Énoncé:
Indiquez à quel gouvernement la lettre citée dans l'extrait sur l'insurrection polonaise compare le gouvernement de l'insurrection.

Extrait de page:
Je lisais récemment une lettre, venue de Varsovie, où cette tendance de la Pologne contemporaine et ce caractère du gouvernement de l'insurrection se trouvaient caractérisés avec une saisissante simplicité. «Pendant deux cents ans, disait-on, les grandes familles polonaises se sont jalousées, parce que chacune ambitionnait la couronne, et voilà que de notre temps il se forme en Pologne un gouvernement qui n'excite aucune jalousie, que toute ambition voit sans crainte. Ses ordres s'exécutent comme jamais ordres d'un pouvoir politique n'ont été exécutés, et nul ne sait le nom de ceux qui le composent. Ceux pour qui la puissance politique est inséparable d'une certaine ostentation extérieure, qui ne se figurent un ministre que logé dans un palais, au milieu d'une nuée de serviteurs, ceux-là ne peuvent comprendre l'existence de ce gouvernement dont les membres sont obligés de ne se distinguer en rien des autres citoyens. Arriver au pouvoir, cela est d'ordinaire synonyme de gloire et de fortune; chez nous, le pouvoir, c'est le danger suprême, le fardeau suprême. On gouverne le pays le glaive sur la gorge. On commande, mais à la condition d'être à chaque moment prêt à monter sur l'échafaud. Si l'on pouvait comparer ce gouvernement à quelque chose, ce serait au gouvernement des temps primitifs de l'église. Pendant trois siècles, les chefs suprêmes de la chrétienté étaient forcés de rester ignorés. On les connaissait, on respectait leur personne au fond des catacombes; au grand jour, sur la place publique, le pape lui-même ne se distinguait en rien des pauvres chrétiens qui habitaient alors les faubourgs de Rome. » On voit ici ce mélange de foi patriotique et de dévouement réfléchi s'alliant à un certain mysticisme ingénieux.

Données enregistrées:
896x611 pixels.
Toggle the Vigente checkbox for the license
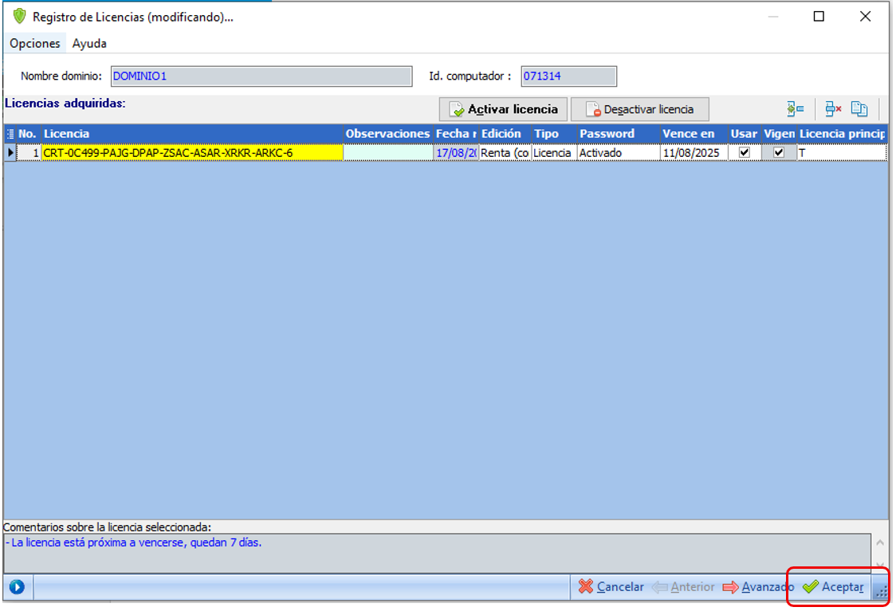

Réponse:
Au gouvernement des temps primitifs de l'église.